Encore une fois le délire est poussé extrêmement loin, mais ici aucun contre argument vraiment résilient ne fait surface. La Schtroumpfette ferait partie des personnages éminemment comiques, comme le schtroumpf farceur ou le schtroumpf à lunette, ce qui cautionnerait son caractère un peu nunuche ? Son portrait serait une analyse profonde (et très intéressante) de la condition féminine soumise à l’attention libidinale pressante d’un grand nombre de leur congénère ? Ces solutions manquent malheureusement de bases solides. Esquive habile du côté de l’auteur, Peyo aurait « énormément travaillé avant d’obtenir ce qu’il voulait, c’est peut-être pour cela qu’il n’y en a qu’une! » aux dires de son fils Thierry Culliford qui depuis sa mort reprend son œuvre avec le plus grand soin.
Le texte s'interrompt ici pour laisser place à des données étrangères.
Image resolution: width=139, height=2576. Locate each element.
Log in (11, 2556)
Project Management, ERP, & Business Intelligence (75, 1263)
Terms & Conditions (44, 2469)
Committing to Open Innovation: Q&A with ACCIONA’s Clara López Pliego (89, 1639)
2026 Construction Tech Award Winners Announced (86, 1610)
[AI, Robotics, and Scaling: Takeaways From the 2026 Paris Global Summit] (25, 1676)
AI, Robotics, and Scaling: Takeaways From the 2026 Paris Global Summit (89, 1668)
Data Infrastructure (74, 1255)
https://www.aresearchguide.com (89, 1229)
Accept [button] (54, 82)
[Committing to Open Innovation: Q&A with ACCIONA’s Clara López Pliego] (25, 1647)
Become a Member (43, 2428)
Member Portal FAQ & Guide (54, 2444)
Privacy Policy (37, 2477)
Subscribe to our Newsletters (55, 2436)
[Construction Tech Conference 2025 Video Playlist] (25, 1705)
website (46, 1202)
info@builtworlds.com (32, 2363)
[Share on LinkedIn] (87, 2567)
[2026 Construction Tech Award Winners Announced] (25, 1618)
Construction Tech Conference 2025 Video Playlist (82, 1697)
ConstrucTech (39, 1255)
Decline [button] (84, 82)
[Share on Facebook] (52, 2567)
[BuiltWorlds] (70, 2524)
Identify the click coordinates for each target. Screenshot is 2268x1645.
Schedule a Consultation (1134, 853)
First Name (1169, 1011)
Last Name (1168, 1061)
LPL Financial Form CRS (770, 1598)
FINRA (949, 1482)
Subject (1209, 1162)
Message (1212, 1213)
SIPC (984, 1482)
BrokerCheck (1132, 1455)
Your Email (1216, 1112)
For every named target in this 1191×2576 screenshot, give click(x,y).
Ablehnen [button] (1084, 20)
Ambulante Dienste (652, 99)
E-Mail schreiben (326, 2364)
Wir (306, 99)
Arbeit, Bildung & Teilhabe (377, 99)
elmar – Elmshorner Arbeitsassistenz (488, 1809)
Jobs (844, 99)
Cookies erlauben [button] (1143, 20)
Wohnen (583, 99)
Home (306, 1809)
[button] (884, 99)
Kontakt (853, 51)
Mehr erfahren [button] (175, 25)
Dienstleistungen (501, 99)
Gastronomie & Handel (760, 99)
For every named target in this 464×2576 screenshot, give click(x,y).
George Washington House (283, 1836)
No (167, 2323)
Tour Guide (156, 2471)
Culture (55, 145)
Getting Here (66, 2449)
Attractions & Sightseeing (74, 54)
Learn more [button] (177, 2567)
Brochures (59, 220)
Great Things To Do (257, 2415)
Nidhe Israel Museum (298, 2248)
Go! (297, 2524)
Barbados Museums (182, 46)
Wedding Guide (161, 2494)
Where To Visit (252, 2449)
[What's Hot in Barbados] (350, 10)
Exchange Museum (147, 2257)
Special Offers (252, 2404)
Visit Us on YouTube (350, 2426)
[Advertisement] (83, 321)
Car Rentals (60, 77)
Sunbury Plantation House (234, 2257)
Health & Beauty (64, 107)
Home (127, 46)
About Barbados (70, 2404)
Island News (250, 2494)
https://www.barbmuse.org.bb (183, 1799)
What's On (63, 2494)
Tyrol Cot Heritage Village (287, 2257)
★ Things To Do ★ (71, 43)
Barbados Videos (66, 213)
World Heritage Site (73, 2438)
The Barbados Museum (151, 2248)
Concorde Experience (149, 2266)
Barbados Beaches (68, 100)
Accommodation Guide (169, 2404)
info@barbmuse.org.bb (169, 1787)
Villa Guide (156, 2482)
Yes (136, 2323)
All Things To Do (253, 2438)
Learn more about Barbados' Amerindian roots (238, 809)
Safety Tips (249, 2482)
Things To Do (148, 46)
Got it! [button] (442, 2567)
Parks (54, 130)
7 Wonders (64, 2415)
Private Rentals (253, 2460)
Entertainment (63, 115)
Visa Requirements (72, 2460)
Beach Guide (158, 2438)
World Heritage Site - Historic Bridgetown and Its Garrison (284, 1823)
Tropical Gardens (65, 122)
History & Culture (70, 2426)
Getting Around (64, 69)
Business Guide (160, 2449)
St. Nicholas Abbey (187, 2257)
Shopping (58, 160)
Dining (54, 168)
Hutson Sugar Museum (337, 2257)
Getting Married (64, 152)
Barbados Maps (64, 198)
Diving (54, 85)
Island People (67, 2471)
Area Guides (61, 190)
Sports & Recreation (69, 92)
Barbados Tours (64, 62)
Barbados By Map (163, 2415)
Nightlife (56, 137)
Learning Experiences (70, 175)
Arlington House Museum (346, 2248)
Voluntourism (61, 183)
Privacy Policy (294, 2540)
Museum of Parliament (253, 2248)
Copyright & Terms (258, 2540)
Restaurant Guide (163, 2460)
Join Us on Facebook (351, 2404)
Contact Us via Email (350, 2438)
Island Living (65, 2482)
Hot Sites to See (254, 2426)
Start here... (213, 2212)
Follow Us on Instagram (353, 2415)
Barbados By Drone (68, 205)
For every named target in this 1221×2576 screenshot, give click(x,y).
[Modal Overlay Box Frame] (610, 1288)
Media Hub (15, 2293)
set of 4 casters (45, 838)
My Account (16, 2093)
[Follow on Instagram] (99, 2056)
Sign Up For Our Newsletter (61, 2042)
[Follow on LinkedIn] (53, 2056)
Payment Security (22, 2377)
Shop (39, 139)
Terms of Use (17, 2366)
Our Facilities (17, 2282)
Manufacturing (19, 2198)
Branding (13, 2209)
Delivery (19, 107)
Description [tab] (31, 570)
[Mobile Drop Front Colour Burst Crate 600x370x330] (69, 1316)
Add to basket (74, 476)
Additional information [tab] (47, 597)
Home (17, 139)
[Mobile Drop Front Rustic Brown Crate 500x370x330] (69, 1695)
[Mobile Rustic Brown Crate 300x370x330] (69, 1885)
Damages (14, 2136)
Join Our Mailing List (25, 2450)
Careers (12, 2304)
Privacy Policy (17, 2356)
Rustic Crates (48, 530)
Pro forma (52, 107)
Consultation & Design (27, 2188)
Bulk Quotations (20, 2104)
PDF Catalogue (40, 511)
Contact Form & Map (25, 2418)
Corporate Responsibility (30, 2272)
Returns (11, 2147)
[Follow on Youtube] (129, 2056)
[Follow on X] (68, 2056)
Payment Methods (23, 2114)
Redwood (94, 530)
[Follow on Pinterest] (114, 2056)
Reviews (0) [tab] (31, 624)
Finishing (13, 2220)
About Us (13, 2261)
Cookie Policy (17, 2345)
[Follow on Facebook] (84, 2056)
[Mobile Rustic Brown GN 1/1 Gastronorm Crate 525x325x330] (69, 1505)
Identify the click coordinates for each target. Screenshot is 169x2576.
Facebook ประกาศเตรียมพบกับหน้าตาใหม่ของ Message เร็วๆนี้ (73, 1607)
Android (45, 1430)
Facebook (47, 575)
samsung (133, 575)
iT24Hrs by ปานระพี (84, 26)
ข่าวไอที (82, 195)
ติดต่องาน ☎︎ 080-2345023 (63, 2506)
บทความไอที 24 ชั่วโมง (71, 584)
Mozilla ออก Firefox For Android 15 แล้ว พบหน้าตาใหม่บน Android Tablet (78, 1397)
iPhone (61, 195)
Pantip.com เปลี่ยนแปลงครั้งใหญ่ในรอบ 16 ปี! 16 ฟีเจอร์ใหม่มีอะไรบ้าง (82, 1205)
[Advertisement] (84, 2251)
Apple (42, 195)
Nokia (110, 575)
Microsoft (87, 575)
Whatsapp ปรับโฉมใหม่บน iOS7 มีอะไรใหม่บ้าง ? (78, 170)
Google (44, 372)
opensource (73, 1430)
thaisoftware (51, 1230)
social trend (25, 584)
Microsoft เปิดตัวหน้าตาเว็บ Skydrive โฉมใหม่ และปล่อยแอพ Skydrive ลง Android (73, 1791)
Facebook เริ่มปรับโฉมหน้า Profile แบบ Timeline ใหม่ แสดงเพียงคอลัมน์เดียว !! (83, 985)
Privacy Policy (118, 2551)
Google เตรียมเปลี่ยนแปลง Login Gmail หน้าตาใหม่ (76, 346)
Ces analyses qui brisent nos rêves

A la lumière de cette analyse, on pourrait douter de la pertinence d’un tel livre voulant flageller une œuvre mythique, sans réellement y parvenir, mais tout en plantant des germes de réflexions qui n’en finiront plus de « gâcher » la lecture de nos classiques.  Car ses BDs ont bercé notre jeunesse, la dernière chose que l’on veut c’est que l’on nous soutienne que ces livres sont extrêmement dangereux, et pourrait même avoir influencé toute notre enfance. Rousseau a été le premier à développer l’idée que la moindre expérience de notre jeunesse peut avoir des conséquences irréversible sur la construction de notre être. Dès lors un sentiment de culpabilité nait en nous. Est-on vraiment imprégné de ces idéaux communistes ou nazis ? Sommes-nous en train de biberonner nos enfants aux systèmes totalitaristes malgré nous ? La lecture du soir ne sera plus jamais la même.

Non.

Nous saurons que nos enfants, comme nous à notre époque, seront capable de faire la différence entre une histoire et l’Histoire, entre des couleurs en BD et des ethnies, entre une potiche et une vraie femme. Puissent les magnifiques œuvres de Peyo bercer en paix encore beaucoup de générations de petits et grands enfants.